La Habana, con sus calles cargadas de historia y su imponente arquitectura colonial, vive una paradoja desgarradora: se asfixia entre montañas de basura que ya forman parte del paisaje.
Más de 30 mil metros cúbicos de residuos sólidos se generan cada día en la capital cubana, pero buena parte de ellos jamás llega a los vertederos oficiales. Permanecen esparcidos en esquinas, parques y avenidas, creando un retrato de abandono que, con el paso del tiempo, los habaneros parecen haber normalizado.
“Lo anormal se volvió costumbre”, repiten muchos vecinos de barrios como Centro Habana, Cojímar o el Casino Deportivo, donde los contenedores rebosados y las pilas de desechos conviven con niños jugando a escasos metros de la podredumbre.
La postal de la "ciudad maravilla" ya no está marcada solo por autos antiguos o fachadas despintadas, sino también por montones de desperdicios que ponen en evidencia una gestión urbana quebrada.
El propio director provincial de Servicios Comunales, Mariano Suárez, ha admitido que la ciudad necesita al menos 30 mil contenedores anuales, aunque este 2025 apenas se ha prometido la entrega de 12 mil.
Incluso esos depósitos, cuando llegan, corren la suerte de ser mutilados, robados o transformados en recipientes para otros usos. El resultado: calles que nunca terminan de limpiarse y comunidades que se resignan a convivir con la suciedad.
Las autoridades insisten en que el combustible no es el problema, sino la escasez de camiones y piezas de repuesto. Sin embargo, la explicación se queda corta. Aun con limitaciones técnicas, la descoordinación, la falta de control y la ausencia de un sistema de reciclaje agravan la crisis.

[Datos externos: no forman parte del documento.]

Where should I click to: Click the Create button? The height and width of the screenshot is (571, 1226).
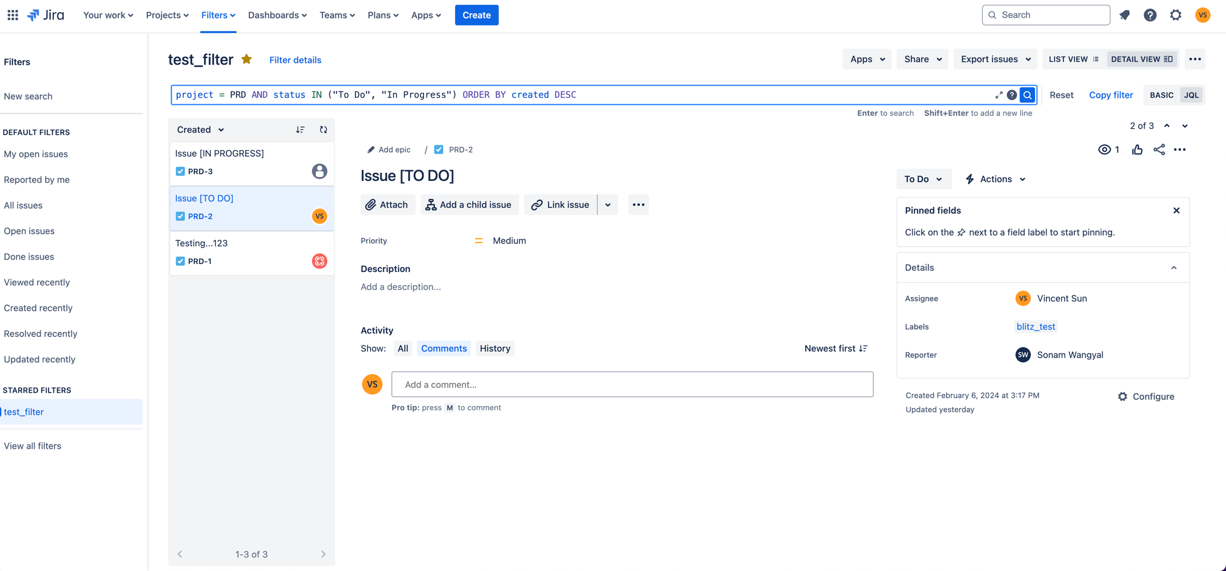pos(476,15)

Mientras tanto, los discursos oficiales sobre prioridades gubernamentales contrastan con escuelas, panaderías y hospitales rodeados de basura.
La población también carga con parte de la responsabilidad. Muchos ciudadanos depositan desechos fuera de los contenedores aunque estén vacíos, y el reciclaje —que alguna vez fue un hábito promovido en centros escolares y laborales— ha caído en el olvido.
“Es una política dejada de la mano”, resume un vecino del Vedado, reflejando una mezcla de apatía y frustración que termina sosteniendo el problema.
Las consecuencias son graves: el aumento de plagas, la proliferación de mosquitos y roedores, y un riesgo sanitario evidente en una ciudad donde los brotes de dengue y las enfermedades respiratorias ya golpean con fuerza. La crisis no solo afecta la salud física, sino también la mental: vivir rodeado de suciedad erosiona la percepción del orden, naturalizando el descuido.
Aun así, surgen pequeñas luces. Jóvenes organizan jornadas de limpieza, artistas convierten basureros en intervenciones urbanas y ancianos siguen barriendo sus aceras como gesto de dignidad. Son ejemplos de que no todo está perdido, aunque esas iniciativas aisladas no constituyen una política pública coherente.
La Habana necesita más que diagnósticos y promesas. Necesita un sistema moderno de reciclaje, una flota de camiones en funcionamiento y, sobre todo, una ciudadanía consciente de que la higiene es un bien común.
De lo contrario, la capital seguirá hundida en su propio retrato de abandono, mostrando al mundo una herida que ya no puede ocultarse bajo discursos ni excusas.